When the couple opened the store in 1992, Morgan had just finished a two-year stint at Odegard Books, an independent bookstore that had closed. She and Braun knew that they too would fail unless they understood their market better than anyone else. "Most children's bookstores are completely sterile," Morgan says. "There are walls painted in primary colors, but rarely does anyone stop and think about what actually excites children."

After two years of minding the children's books at Odegard's, Morgan knew what appealed to kids. Two of the couple's favorite books, The Salamander Room and Where the Wild Things Are, are both about children living among animals. Thus the name "Wild Rumpus," which calls to mind the dance that the protagonist Max does with the beasts in Where the Wild Things Are.

Depending on your size, you can enter Wild Rumpus through a standard-size front door or the purple four-foot children's aperture that's built into it. Immediately you encounter a kind of unruly menagerie. Two cats roam free, as does Flicka the rooster. There are songbirds, lizards, and a tarantula in cages. The scary-books section has a floor that's made partially of glass, so kids can see the family of rats that lives in a cage underneath.

Just for fun, try calling the store sometime to experience the cacophony of cackling roosters, shrieking children, and zydeco music. You could make a fortune selling Advil at this place. But kids aren't the only customers. One crucial part of running a children's bookstore is establishing strong links with educators, who can use the store to run school book fairs and bring classes in for field trips. Before Wild Rumpus even opened, Morgan and Braun invited teachers to visit, and they eventually returned with students in tow. "Very quickly we began to see weekend traffic," says Braun. "Kids who had been here with school groups were coming back with their parents to show them the store."
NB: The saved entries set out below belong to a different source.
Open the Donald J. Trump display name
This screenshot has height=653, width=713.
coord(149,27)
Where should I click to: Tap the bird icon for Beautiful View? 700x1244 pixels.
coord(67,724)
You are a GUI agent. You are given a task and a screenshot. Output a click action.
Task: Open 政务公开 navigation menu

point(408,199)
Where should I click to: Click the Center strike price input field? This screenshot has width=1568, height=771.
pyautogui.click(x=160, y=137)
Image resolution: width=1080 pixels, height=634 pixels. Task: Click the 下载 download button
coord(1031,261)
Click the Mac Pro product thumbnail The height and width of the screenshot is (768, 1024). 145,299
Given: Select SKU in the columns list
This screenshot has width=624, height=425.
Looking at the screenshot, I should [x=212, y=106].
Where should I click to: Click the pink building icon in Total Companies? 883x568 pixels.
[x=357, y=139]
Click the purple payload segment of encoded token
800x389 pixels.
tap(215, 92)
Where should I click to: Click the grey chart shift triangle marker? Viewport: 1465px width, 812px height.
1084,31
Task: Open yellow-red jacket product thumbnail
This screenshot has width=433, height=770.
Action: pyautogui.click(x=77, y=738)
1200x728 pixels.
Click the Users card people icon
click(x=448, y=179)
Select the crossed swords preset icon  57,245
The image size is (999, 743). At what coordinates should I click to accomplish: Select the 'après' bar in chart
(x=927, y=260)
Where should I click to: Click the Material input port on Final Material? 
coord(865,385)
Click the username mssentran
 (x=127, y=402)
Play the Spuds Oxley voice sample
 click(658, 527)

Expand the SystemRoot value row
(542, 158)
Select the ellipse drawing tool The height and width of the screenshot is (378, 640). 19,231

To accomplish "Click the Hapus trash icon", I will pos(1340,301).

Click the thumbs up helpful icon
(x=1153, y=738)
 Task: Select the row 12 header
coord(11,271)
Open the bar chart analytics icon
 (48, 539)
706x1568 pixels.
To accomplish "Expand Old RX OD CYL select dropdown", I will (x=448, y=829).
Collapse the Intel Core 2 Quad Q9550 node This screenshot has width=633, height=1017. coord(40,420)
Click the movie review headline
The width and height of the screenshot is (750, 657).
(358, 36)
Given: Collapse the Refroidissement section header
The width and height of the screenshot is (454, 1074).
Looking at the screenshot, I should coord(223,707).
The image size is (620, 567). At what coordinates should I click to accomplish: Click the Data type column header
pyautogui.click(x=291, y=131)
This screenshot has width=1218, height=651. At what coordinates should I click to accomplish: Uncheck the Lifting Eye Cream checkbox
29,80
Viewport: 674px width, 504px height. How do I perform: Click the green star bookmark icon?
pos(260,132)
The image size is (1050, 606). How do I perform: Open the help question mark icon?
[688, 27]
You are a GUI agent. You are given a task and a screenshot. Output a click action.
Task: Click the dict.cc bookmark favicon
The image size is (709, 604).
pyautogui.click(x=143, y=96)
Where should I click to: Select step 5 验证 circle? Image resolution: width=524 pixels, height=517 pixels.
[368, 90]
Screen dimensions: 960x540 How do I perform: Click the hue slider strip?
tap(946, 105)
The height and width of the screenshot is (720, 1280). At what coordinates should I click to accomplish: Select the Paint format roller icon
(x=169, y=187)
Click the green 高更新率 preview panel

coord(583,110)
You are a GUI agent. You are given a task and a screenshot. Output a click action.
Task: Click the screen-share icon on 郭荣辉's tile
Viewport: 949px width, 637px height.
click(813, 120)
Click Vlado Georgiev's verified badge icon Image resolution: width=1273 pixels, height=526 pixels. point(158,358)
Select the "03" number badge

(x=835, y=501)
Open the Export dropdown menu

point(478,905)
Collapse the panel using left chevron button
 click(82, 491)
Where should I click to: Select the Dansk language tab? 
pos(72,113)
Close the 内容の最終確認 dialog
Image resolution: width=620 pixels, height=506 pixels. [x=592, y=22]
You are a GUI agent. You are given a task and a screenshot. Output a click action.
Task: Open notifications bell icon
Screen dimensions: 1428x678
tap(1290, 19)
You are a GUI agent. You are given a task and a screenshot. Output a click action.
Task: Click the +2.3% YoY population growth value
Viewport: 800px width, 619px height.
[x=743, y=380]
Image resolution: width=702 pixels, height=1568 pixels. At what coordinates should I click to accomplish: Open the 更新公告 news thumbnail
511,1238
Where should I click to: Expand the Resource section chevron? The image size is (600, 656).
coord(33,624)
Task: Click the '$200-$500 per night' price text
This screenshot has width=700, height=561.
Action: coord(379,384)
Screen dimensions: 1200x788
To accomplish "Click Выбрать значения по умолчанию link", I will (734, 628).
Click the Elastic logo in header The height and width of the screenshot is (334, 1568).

Early on, the staff also began scheduling regular Saturday events. "We wanted parents to bring their kids each week, knowing that we would have something creative planned," Morgan says. The staff has brought in a rock band that uses power tools for instruments and an archaeology professor who taught the assembled mass of little girls how to mummify their Barbies. One Mother's Day the staff even had llamas out back for a mama vs. llama spitting contest. While these events don't have much to do with books, their sheer uniqueness draws tons of traffic.

While Wild Rumpus is not yet wildly profitable, it posts some respectable numbers. Sales have increased by double digits each year, and it's been in the black since year two. Word of the store's success has spread, and the occasional suit shows up to scribble furtive notes for an unnamed corporate copycat. But for the moment, Wild Rumpus has no peer. Though books for children sold better than any other literary category last year, the children's departments at the nearest Barnes & Noble and Borders were still deserted on a recent sunny weekday afternoon. Meanwhile, Wild Rumpus was hosting school field trips--and making contact with a new bunch of potential customers.

Mall of America management has begged the staff of Wild Rumpus to open a store there, offering to build a space to its specifications. Braun and Morgan thought hard about the offer, but they finally realized that their staff's creative energy was best directed toward a single operation. No point in taking on a competitive battle too hard to win. Like other plucky entrepreneurs who continue to defy the odds and survive, this couple knows when to wade in with both fists and when to use a little footwork. Evander would be proud.